WRITTEN REQUEST >> Pick out every line in the records below that contains the word "Viewport", treating uppercase and lowercase as different, and copy each such line.

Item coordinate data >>
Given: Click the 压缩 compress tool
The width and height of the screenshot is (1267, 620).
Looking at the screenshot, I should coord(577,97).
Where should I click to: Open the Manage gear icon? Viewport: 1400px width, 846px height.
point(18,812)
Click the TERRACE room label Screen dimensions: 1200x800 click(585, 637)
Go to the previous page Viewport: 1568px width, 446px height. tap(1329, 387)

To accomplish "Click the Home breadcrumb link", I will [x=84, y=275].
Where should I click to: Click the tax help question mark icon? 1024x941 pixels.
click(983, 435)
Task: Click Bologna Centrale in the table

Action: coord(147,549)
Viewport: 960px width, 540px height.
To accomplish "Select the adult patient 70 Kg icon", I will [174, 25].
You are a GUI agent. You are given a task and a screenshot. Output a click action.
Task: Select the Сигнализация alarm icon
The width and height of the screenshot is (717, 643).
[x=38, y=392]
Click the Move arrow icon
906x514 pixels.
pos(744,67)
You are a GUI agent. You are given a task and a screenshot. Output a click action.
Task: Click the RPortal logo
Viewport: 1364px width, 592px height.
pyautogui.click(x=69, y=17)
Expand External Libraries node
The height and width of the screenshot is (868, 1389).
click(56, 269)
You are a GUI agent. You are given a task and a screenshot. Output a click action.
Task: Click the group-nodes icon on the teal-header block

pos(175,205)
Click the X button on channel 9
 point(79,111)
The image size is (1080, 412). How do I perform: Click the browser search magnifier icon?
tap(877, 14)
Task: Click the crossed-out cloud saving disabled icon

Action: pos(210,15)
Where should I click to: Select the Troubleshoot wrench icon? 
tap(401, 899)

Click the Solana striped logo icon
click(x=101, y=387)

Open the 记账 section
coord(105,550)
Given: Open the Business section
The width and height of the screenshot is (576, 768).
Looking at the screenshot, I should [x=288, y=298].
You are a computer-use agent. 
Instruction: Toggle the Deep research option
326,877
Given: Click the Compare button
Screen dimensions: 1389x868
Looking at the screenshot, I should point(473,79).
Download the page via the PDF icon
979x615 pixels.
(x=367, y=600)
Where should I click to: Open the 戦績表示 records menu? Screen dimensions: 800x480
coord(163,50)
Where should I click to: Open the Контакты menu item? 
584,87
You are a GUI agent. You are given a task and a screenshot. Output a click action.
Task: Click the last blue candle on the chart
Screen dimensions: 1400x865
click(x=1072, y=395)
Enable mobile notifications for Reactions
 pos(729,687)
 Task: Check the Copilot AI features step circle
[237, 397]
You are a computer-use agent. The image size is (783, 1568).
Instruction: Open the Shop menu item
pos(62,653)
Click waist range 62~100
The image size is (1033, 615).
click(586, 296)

FINAL RESULT >>
Where should I click to: Open the Manage gear icon? Viewport: 1400px width, 846px height.
Go to the previous page Viewport: 1568px width, 446px height. tap(1329, 387)
Viewport: 960px width, 540px height.
Viewport: 1364px width, 592px height.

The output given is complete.